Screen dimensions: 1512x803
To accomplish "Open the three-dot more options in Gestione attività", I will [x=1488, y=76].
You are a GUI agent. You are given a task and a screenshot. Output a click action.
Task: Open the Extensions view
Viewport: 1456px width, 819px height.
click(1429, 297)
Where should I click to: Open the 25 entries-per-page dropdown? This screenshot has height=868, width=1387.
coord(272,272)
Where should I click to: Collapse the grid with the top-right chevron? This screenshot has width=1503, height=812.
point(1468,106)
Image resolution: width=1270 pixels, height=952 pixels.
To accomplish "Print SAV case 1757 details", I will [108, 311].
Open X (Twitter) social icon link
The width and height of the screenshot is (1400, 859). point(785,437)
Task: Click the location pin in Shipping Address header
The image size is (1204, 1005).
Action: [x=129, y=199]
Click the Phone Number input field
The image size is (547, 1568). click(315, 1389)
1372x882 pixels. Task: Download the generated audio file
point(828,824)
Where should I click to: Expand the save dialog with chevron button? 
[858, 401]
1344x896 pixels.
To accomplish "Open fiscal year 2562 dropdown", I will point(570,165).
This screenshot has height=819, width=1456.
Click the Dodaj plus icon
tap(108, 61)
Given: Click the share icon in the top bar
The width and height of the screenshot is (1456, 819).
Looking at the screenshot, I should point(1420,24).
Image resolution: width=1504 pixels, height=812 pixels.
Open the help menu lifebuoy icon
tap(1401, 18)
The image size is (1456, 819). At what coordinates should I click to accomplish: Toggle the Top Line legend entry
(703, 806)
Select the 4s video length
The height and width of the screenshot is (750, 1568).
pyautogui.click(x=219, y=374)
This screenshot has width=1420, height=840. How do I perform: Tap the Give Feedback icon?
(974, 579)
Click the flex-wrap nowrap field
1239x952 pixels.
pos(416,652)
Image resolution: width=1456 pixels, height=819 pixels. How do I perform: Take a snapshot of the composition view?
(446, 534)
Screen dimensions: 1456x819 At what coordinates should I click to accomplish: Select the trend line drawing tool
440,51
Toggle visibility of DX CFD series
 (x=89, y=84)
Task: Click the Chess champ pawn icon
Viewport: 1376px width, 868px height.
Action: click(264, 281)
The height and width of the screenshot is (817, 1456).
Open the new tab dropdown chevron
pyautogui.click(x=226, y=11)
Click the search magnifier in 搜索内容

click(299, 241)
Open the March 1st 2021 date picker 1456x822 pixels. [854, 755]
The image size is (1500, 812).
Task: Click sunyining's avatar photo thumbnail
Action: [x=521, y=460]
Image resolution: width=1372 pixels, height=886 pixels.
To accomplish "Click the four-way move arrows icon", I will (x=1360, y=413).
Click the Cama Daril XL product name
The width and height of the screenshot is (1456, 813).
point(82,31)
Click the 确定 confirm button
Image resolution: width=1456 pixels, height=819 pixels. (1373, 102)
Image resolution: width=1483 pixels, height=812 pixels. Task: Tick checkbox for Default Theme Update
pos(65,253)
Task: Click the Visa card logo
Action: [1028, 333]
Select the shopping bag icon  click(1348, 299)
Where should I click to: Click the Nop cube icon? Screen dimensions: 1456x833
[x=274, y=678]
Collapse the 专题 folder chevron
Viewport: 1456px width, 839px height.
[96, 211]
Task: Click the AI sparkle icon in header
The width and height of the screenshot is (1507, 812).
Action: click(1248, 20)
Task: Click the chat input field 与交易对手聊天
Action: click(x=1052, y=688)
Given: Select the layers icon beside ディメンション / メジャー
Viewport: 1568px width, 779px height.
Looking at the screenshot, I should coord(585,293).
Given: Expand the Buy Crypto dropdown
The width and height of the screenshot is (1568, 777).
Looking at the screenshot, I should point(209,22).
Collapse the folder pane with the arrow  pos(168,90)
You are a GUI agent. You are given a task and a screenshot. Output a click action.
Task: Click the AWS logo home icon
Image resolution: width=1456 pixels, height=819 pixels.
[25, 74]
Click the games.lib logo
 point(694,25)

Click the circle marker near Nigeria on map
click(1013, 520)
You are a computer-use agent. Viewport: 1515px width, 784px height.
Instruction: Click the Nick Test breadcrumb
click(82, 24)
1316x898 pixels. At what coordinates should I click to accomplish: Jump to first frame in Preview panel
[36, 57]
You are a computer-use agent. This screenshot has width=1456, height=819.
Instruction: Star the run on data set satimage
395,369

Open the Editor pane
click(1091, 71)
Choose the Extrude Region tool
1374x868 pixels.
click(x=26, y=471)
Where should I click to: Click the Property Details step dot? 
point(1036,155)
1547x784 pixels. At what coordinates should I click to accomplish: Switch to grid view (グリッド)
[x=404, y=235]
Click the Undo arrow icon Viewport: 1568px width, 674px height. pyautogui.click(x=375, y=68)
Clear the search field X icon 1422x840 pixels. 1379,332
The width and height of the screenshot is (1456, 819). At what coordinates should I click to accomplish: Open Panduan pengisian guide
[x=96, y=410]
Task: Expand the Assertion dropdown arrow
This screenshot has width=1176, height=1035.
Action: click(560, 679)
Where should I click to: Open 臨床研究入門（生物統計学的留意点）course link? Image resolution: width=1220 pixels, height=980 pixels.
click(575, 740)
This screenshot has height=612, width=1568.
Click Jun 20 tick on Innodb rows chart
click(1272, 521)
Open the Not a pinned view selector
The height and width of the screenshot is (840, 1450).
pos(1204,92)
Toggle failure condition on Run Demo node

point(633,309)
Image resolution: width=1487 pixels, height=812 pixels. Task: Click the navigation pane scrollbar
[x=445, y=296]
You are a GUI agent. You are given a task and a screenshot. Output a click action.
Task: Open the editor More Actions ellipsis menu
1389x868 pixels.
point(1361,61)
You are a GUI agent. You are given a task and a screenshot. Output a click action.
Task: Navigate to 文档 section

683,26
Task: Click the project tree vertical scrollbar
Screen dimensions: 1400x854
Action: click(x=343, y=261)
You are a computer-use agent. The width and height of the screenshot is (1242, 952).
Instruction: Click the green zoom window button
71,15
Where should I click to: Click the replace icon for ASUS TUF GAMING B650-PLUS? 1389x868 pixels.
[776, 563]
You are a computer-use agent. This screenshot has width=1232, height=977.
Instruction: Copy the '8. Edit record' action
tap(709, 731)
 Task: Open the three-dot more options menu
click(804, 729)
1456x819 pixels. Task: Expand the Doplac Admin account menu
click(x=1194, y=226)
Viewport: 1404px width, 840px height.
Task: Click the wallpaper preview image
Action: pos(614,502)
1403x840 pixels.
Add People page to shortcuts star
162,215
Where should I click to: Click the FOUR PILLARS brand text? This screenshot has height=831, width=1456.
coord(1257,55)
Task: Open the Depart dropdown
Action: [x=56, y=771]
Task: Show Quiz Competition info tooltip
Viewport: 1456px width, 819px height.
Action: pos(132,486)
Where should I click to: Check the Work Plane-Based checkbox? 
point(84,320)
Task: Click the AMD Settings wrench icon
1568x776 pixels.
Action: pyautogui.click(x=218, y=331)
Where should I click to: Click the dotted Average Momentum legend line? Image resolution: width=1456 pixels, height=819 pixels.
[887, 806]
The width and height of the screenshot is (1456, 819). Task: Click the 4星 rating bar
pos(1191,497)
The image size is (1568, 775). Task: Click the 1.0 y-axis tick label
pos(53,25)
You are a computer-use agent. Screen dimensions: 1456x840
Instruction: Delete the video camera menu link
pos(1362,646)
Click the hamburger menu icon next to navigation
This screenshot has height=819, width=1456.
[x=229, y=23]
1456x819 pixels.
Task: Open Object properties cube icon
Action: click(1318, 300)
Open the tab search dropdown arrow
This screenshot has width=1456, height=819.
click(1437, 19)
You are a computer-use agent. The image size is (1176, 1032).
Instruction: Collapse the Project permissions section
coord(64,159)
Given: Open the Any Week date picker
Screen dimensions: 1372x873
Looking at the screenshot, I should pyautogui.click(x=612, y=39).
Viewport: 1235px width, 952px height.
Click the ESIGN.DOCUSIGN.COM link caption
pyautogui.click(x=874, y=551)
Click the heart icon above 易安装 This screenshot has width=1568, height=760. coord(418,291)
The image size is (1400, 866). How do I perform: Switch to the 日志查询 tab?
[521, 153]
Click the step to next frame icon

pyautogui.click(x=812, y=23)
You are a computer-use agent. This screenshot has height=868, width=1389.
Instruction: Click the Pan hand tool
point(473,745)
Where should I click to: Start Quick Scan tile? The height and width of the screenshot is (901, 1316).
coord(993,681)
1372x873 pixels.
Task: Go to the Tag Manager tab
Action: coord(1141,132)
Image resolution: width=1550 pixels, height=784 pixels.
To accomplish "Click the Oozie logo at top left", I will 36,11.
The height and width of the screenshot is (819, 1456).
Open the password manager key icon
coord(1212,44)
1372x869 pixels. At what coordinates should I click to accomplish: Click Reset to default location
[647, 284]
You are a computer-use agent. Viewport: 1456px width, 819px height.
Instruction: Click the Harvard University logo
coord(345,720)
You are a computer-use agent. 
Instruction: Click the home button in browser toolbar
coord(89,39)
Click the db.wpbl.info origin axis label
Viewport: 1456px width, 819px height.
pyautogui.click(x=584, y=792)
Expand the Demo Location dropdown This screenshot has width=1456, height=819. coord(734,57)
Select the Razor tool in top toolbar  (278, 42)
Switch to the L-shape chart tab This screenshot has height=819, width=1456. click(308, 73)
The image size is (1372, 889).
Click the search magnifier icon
§
== What you have to do ==
At the first line of the material above, start reproducing each line exactly, and end with the line that holds "Click the flex-wrap nowrap field", adding nothing.

== Answer section ==
Screen dimensions: 1512x803
To accomplish "Open the three-dot more options in Gestione attività", I will [x=1488, y=76].
You are a GUI agent. You are given a task and a screenshot. Output a click action.
Task: Open the Extensions view
Viewport: 1456px width, 819px height.
click(1429, 297)
Where should I click to: Open the 25 entries-per-page dropdown? This screenshot has height=868, width=1387.
coord(272,272)
Where should I click to: Collapse the grid with the top-right chevron? This screenshot has width=1503, height=812.
point(1468,106)
Image resolution: width=1270 pixels, height=952 pixels.
To accomplish "Print SAV case 1757 details", I will [108, 311].
Open X (Twitter) social icon link
The width and height of the screenshot is (1400, 859). point(785,437)
Task: Click the location pin in Shipping Address header
The image size is (1204, 1005).
Action: [x=129, y=199]
Click the Phone Number input field
The image size is (547, 1568). click(315, 1389)
1372x882 pixels. Task: Download the generated audio file
point(828,824)
Where should I click to: Expand the save dialog with chevron button? 
[858, 401]
1344x896 pixels.
To accomplish "Open fiscal year 2562 dropdown", I will point(570,165).
This screenshot has height=819, width=1456.
Click the Dodaj plus icon
tap(108, 61)
Given: Click the share icon in the top bar
The width and height of the screenshot is (1456, 819).
Looking at the screenshot, I should point(1420,24).
Image resolution: width=1504 pixels, height=812 pixels.
Open the help menu lifebuoy icon
tap(1401, 18)
The image size is (1456, 819). At what coordinates should I click to accomplish: Toggle the Top Line legend entry
(703, 806)
Select the 4s video length
The height and width of the screenshot is (750, 1568).
pyautogui.click(x=219, y=374)
This screenshot has width=1420, height=840. How do I perform: Tap the Give Feedback icon?
(974, 579)
Click the flex-wrap nowrap field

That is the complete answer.